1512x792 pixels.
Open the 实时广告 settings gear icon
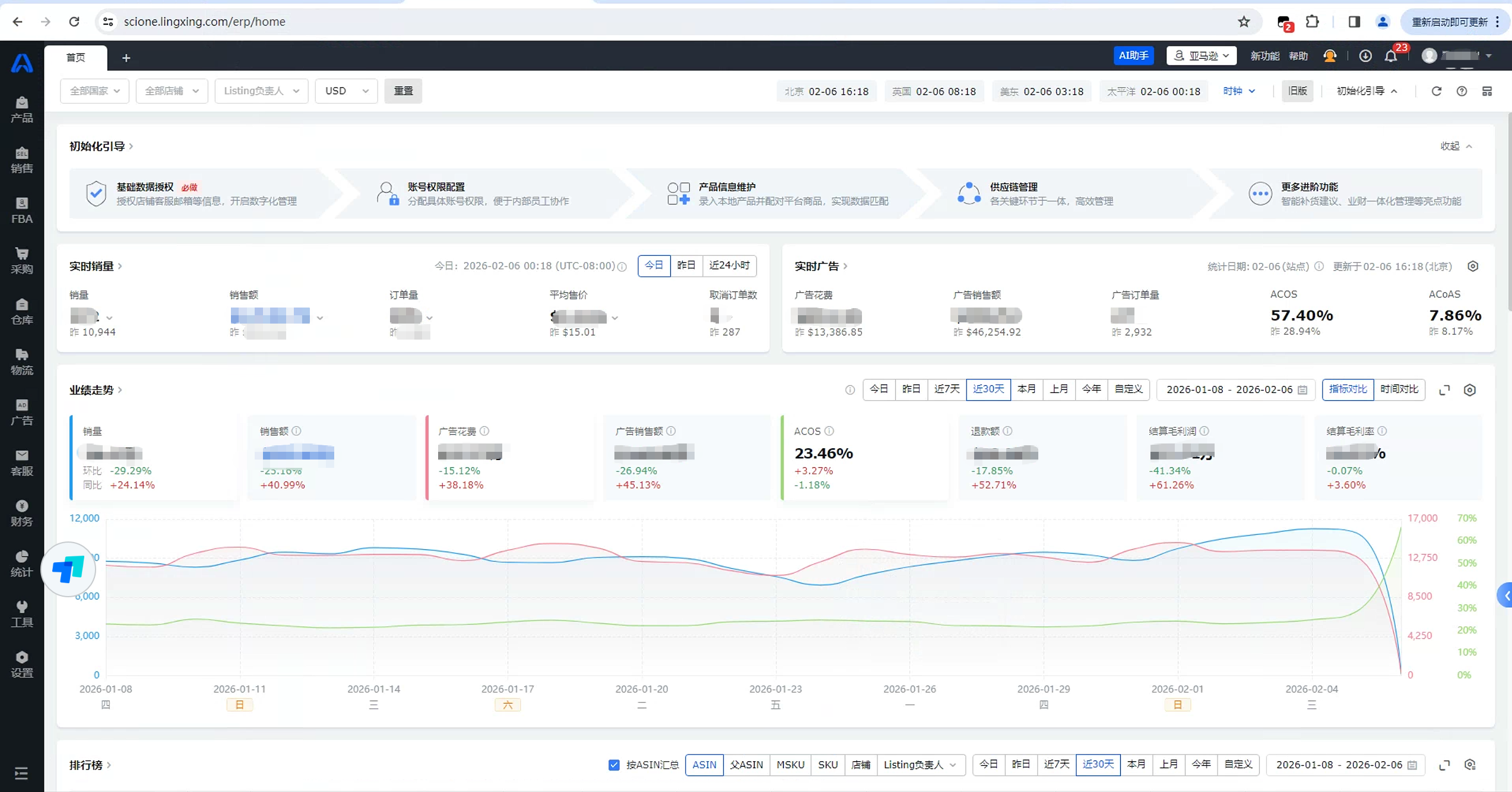1473,267
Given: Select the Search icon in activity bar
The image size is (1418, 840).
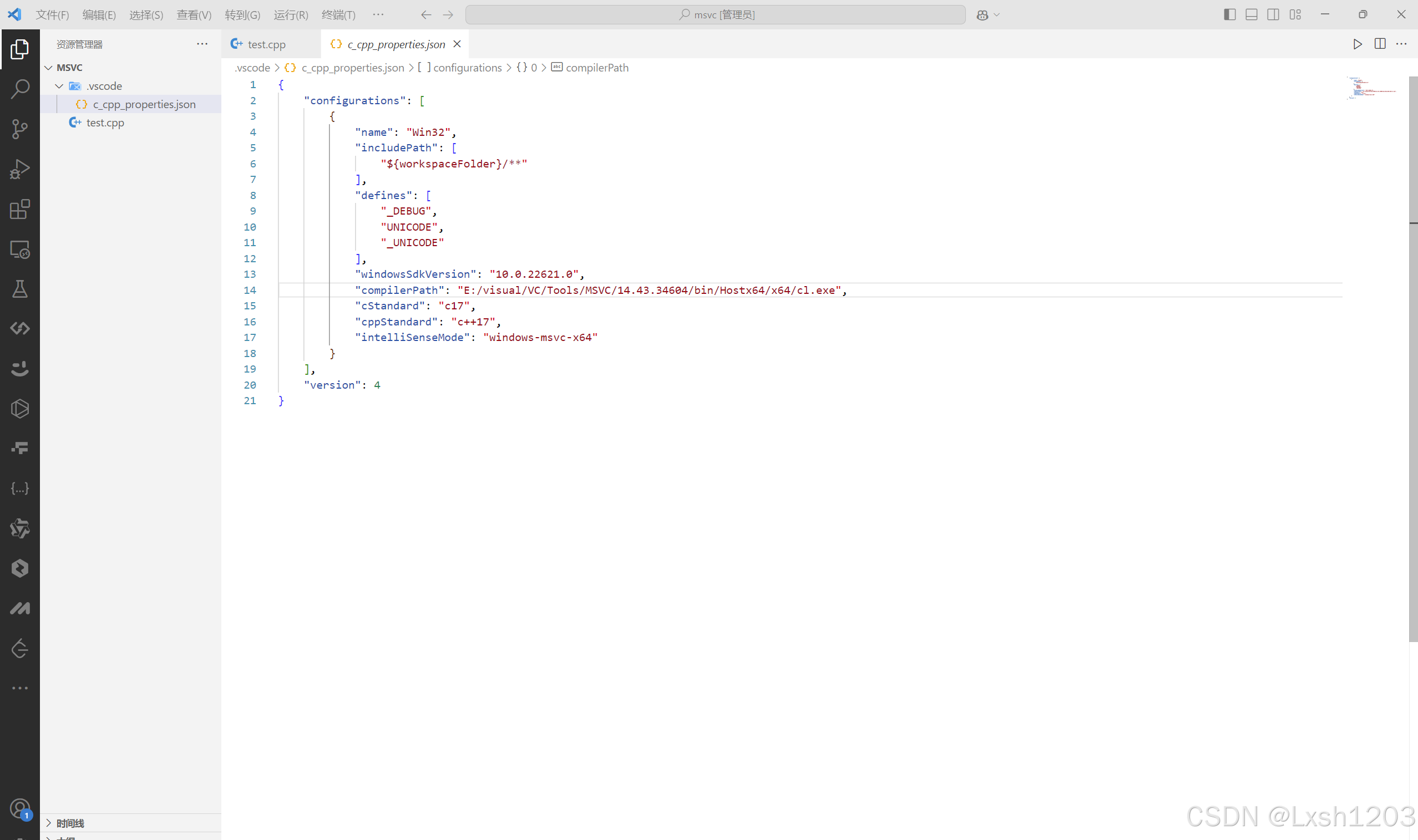Looking at the screenshot, I should [x=20, y=88].
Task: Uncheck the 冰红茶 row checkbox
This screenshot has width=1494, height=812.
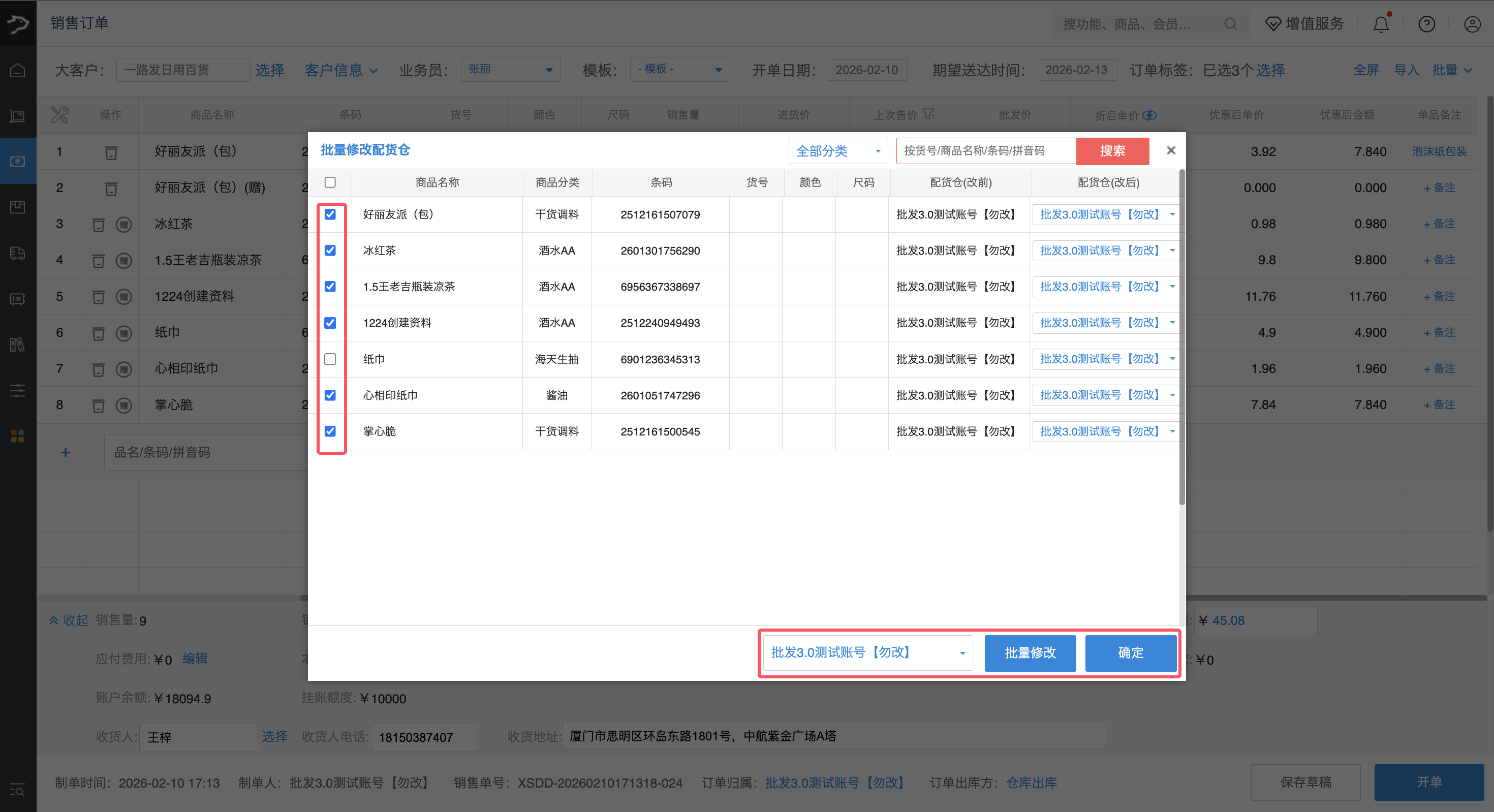Action: point(330,251)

> _Task requirements_: Write the material out again exactly as it appears, dropping the pictures.

> _Output below_:
1512x792 pixels.
Open the 实时广告 settings gear icon
1473,267
Given: Select the Search icon in activity bar
The image size is (1418, 840).
Looking at the screenshot, I should [x=20, y=88].
Task: Uncheck the 冰红茶 row checkbox
This screenshot has width=1494, height=812.
Action: point(330,251)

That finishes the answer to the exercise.